*Work to complete:* The lines to copy are those with "agent" in them. Pull each one from the entries below.
** Records for this exercise follows **
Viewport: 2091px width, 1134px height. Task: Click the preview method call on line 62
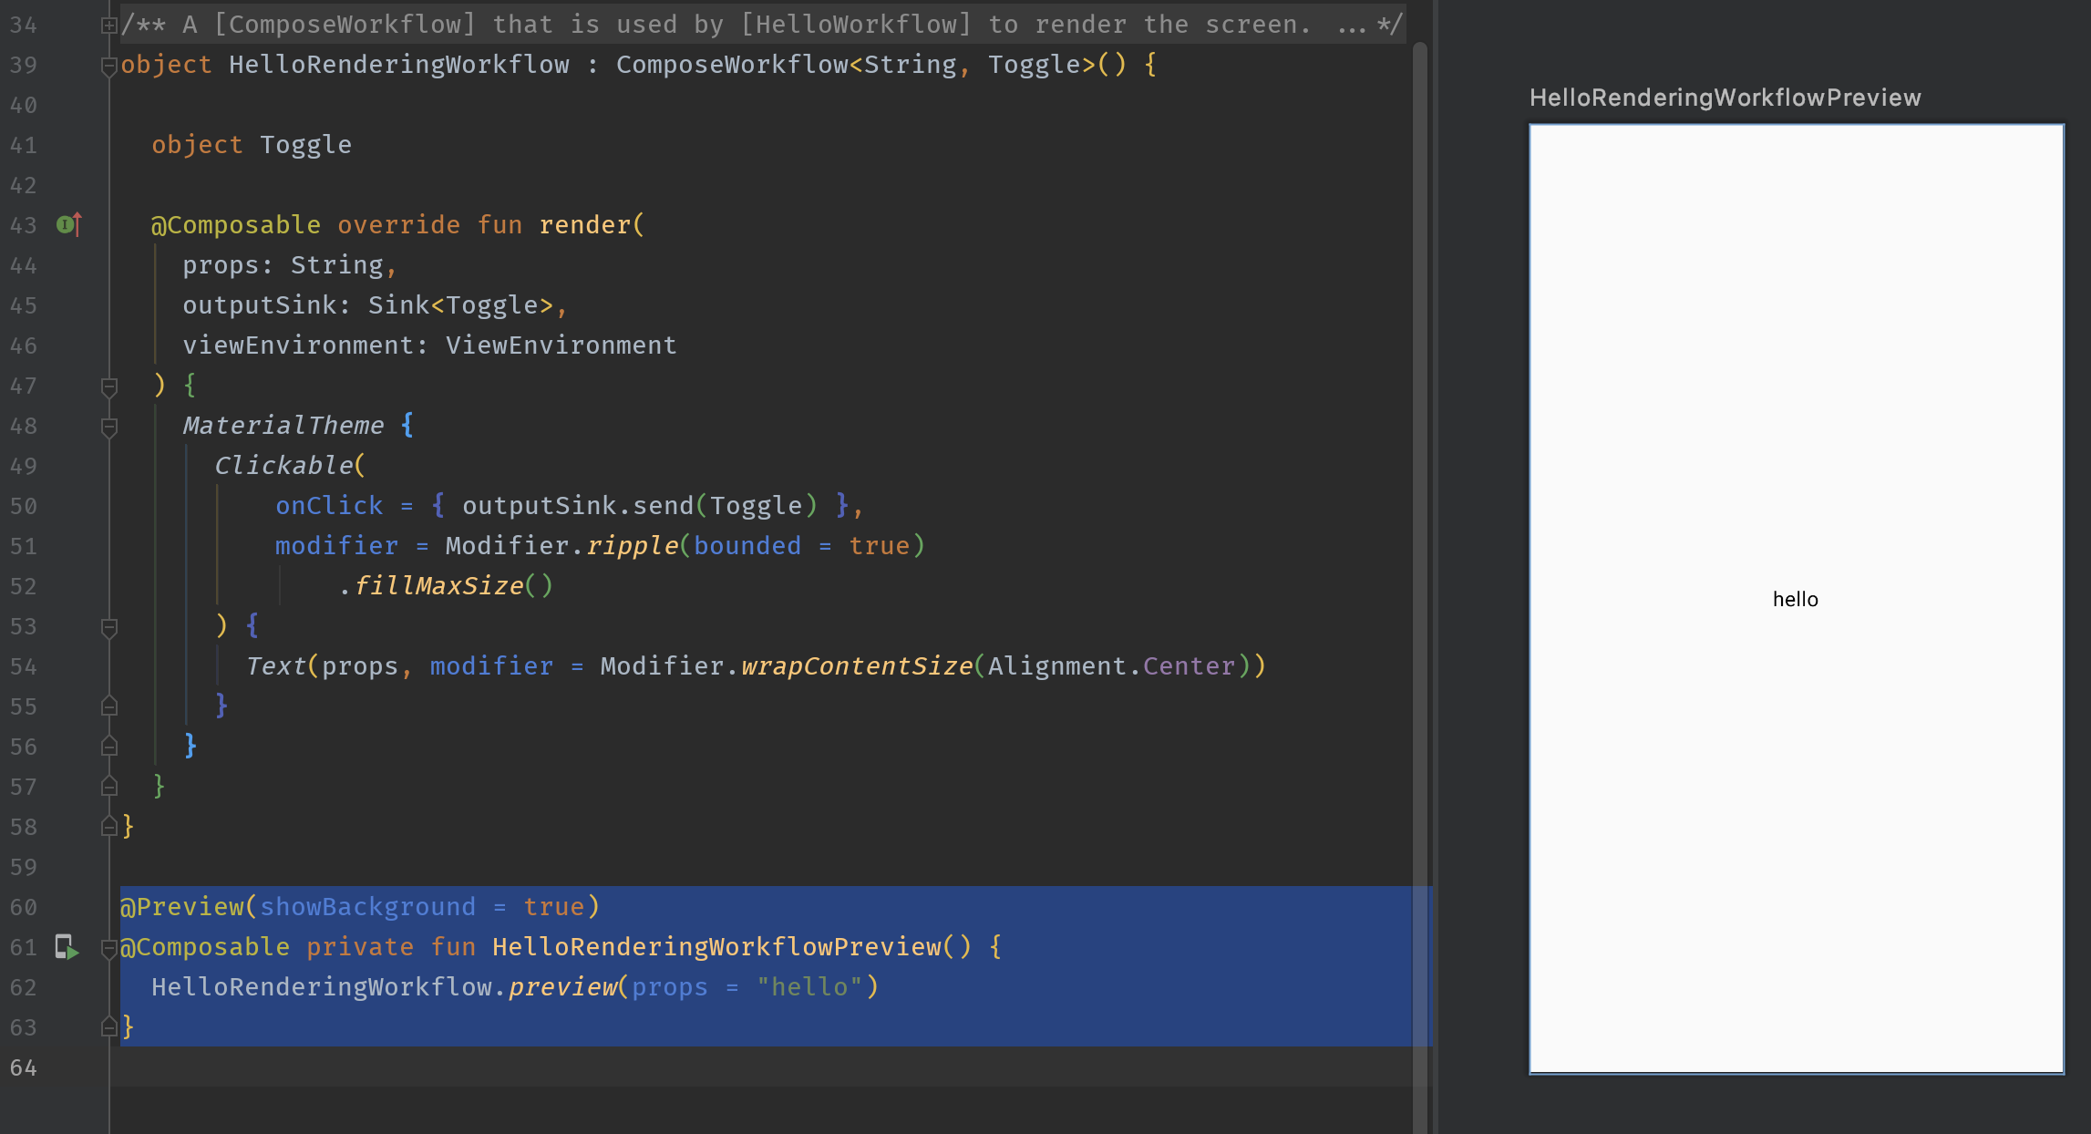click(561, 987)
** End of Records for this exercise **
** Records for this exercise follows **
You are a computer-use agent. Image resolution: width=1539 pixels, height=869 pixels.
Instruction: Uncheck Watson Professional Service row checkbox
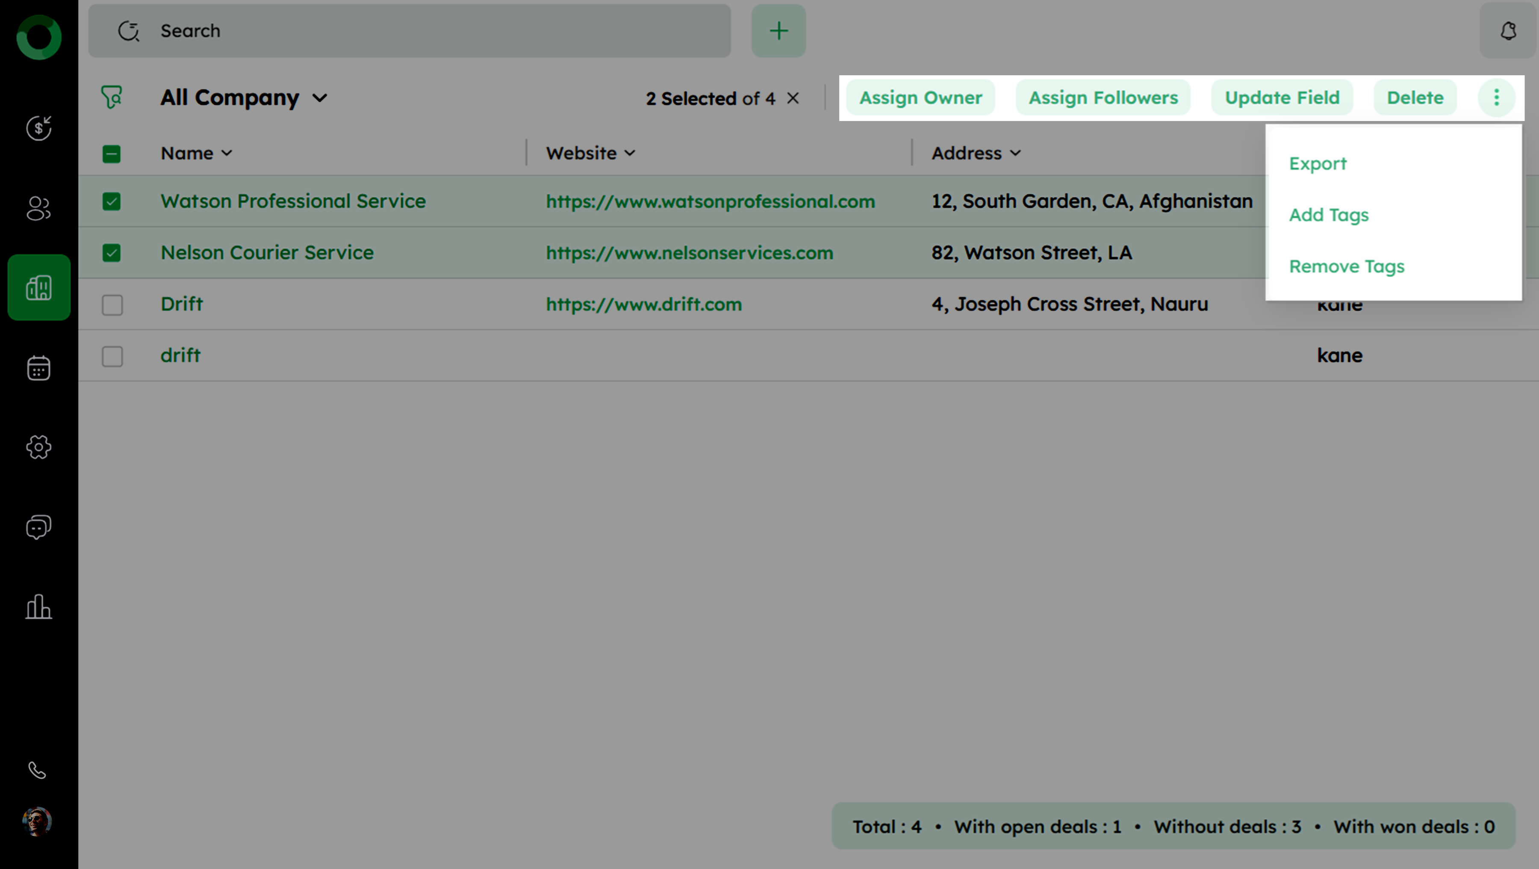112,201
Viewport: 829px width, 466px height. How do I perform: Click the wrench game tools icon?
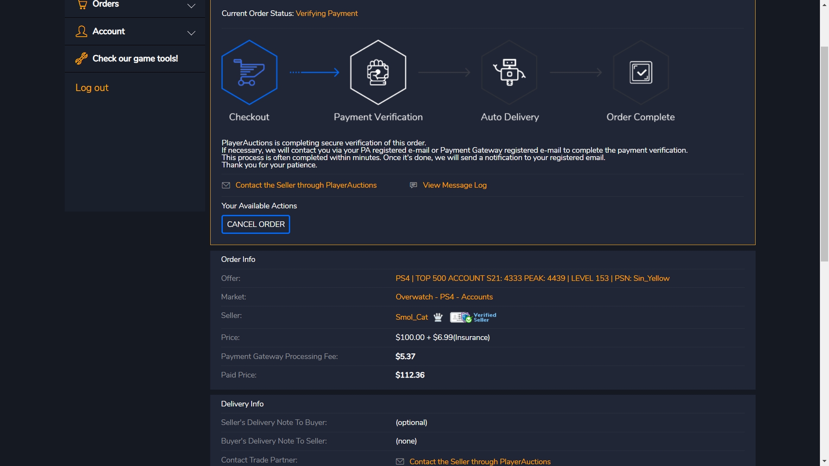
** End of Records for this exercise **
** Records for this exercise follows **
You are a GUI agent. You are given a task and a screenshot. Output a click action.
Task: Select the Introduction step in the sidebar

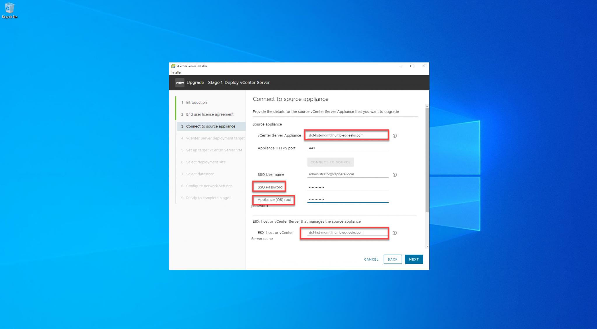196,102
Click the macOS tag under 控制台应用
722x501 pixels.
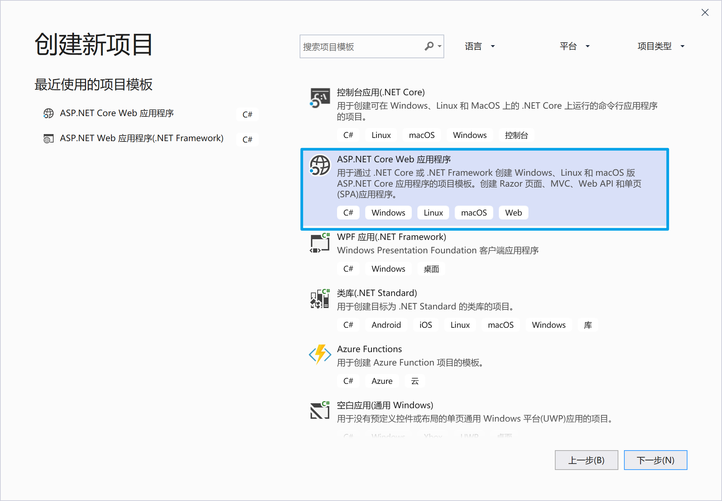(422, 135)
** End of Records for this exercise **
*Exercise solution:*
You are a computer-use agent. Image resolution: width=1539 pixels, height=869 pixels.
You are a GUI agent. You are given a task and a screenshot. Output a click action.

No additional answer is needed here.